3
votes

I am studying the Linux kernel and at the moment I try to implement my own system call.

In the kernel code it looks the following:

asmlinkage long sys_my_syscall()
{
     printk("My system call\n");
     return 0;
}

If I call it with a systemcall() function it works fine, but I have found another one way:

int my_syscall(void)
{
    long __res;
    __asm__ volatile (
    "movl $312, %%eax;"
    "int $0x80;"
    "movl %%eax, %0;"
    : "=m" (__res)
    :
    : "%eax"
    );
    if ((unsigned long) (__res) >= (unsigned long) (-125)) {
       errno = -(__res);
       __res = -1;
    }
    return (int)(__res);
}

But it returns the value -14 EFAULT.

What am I doing wrong?

Setup: Linux kernel 3.4, ARCH x86_64

2
I'd recommend looking up systemcall() source in glibc source code - it may show the difference.Dmytro Sirenko
It your system 64-bit? If so, maybe you need to use %rax registers? Your snippet is a 32-bit assembly language.Dmytro Sirenko
See stackoverflow.com/questions/3730064/… , for 64 bit applications you can't use int 0x80nos

2 Answers

5
votes

For 64-bit systems the Linux system call ABI is completely different from i*86 one unless there's a layer of compatibility.

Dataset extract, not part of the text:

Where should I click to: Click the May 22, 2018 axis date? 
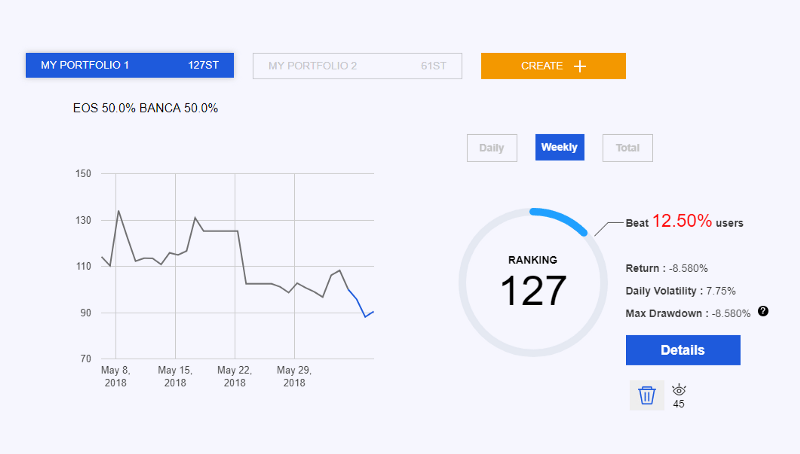pos(235,376)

This may help: http://callumscode.com/blog/3

I also found the syscall source in the eglibc, it looks different indeed: http://www.eglibc.org/cgi-bin/viewvc.cgi/trunk/libc/sysdeps/unix/sysv/linux/x86_64/syscall.S?view=markup

So it looks like int $0x80 does not work for x86_64 Linux kernels, you need to use syscall instead.

2
votes

I have two ideas.

  1. Did you update the system call table?

For kernel 4.14, it's arch/x86/entry/syscalls/syscall_64.tbl

  1. Did you enbale the COMPAT_32 kernel option?

If not, int 0x80 won't work. It seems your system had enabled this option, or you would hit the #GP exception.